To nurture it, we have to be willing to be “naked” in every sense of the word. We have to share our fears, our failures, and our loneliest moments. It is a terrifying risk, especially when you have been hurt before. But it is the only way back to the light. It takes two people deciding that their “we” is definitely more important than their individual “I.”
So a message for this Valentine’s Day…
They say love hurts, and they are right. It can be a jagged, painful experience that leaves scars on the soul. But they also say we ought to forgive, and they say there is a quiet, transformative power in that choice. Letting go, I think, isn’t about forgetting the pain. It’s probably about deciding that the future is more important than the past. It’s about recognizing that while the “ups and downs” were real, they don’t have to be the final chapter. Because the grass isn’t greener on the other side and maybe the devil you know…

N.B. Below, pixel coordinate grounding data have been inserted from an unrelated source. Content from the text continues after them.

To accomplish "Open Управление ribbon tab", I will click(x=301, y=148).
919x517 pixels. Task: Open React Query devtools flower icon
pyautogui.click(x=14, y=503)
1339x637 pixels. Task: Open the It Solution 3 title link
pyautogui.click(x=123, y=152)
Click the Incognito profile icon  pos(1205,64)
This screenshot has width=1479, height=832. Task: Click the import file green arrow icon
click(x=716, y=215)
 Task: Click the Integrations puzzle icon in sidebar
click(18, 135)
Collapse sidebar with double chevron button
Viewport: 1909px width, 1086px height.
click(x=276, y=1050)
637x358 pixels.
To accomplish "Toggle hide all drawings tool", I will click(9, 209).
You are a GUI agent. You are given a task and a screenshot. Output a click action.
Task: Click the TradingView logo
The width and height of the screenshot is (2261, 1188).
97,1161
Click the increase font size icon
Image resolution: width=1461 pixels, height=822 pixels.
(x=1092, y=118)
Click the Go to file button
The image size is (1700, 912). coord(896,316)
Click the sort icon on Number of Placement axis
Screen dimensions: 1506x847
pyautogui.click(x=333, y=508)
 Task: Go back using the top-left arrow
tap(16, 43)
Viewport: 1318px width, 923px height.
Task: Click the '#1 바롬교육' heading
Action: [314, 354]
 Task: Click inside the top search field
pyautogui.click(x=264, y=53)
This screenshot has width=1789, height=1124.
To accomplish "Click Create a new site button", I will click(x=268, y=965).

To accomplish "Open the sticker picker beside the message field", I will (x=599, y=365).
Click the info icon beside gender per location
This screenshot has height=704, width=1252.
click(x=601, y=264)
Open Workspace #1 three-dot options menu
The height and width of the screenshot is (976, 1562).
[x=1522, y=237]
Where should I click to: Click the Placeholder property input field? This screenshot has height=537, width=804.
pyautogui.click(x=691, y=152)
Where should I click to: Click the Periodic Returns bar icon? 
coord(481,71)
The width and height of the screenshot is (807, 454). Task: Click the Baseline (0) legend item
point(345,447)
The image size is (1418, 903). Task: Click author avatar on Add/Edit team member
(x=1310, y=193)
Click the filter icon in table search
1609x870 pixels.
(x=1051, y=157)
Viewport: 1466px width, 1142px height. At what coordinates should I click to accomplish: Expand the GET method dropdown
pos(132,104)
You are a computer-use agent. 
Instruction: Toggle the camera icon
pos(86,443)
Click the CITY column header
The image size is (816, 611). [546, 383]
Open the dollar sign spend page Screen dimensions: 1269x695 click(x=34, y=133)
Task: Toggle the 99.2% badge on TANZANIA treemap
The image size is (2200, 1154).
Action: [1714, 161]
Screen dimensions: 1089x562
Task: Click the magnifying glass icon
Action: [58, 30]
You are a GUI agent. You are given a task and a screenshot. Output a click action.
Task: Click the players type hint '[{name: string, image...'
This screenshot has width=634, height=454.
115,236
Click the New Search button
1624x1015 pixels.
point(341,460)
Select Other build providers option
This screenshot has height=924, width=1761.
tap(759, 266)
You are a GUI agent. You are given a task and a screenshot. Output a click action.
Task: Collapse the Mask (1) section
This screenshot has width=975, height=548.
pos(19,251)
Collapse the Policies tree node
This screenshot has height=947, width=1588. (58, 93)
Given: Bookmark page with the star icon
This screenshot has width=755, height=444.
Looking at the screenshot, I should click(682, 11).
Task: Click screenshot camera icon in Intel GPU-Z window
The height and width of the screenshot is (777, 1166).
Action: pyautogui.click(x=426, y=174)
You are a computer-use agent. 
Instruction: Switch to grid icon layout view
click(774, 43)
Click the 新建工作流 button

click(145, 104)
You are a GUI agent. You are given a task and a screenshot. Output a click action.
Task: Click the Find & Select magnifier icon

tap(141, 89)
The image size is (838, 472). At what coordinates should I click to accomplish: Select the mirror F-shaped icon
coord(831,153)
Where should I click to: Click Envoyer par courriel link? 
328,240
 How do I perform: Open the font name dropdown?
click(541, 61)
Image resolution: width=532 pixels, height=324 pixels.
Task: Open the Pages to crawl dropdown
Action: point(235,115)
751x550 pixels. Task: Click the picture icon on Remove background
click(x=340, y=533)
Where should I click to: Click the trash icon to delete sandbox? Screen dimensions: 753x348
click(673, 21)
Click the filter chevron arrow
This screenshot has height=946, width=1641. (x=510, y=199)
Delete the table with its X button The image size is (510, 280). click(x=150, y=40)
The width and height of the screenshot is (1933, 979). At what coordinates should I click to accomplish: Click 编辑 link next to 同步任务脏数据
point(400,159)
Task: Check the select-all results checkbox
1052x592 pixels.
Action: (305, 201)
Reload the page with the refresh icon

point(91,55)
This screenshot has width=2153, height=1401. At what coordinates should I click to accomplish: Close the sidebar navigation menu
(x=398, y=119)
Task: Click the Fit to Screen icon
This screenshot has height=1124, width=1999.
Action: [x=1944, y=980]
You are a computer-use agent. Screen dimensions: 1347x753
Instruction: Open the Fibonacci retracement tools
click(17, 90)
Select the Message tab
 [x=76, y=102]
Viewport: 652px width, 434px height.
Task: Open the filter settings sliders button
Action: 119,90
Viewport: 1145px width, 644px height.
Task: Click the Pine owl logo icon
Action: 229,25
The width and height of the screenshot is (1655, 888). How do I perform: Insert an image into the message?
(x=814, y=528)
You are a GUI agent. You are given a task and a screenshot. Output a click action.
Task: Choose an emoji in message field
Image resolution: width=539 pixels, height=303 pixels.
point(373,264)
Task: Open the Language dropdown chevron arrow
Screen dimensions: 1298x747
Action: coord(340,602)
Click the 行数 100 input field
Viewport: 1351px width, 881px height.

So as you navigate this day—whether you are in a season of bliss, a season of survival, or a season of slow, painful rebuilding—I want you to remember that your worth is not and can never be defined by the state of your relationship. You are resilient. You have survived the silence, and you have the capacity to bloom again, whether alone or still with someone else. Know that. Believe that.

And to you, my Rosario fam…
My wish for you this Valentine’s Day is not just roses and chocolates. (Please don’t ever buy me chocolates…I don’t like them…lol)
My wish for you is clarity. I wish for you the courage to speak your truth even when your voice shakes. I wish for you the strength to forgive where there is genuine change, and the wisdom to know that you deserve a love that sees you, hears you, and holds you.
May you find the intimacy you crave, starting with the intimacy you have with your own heart. May you be intentional with your joy, and may you always know that you are never truly alone. Love is a journey of a thousand “try agains.” If you are in the middle of a “try again,” I am rooting for you. E go be!
Happy Valentine’s Day to each and every one of you, loves. Keep choosing love—in all its messy, complicated, and beautiful forms.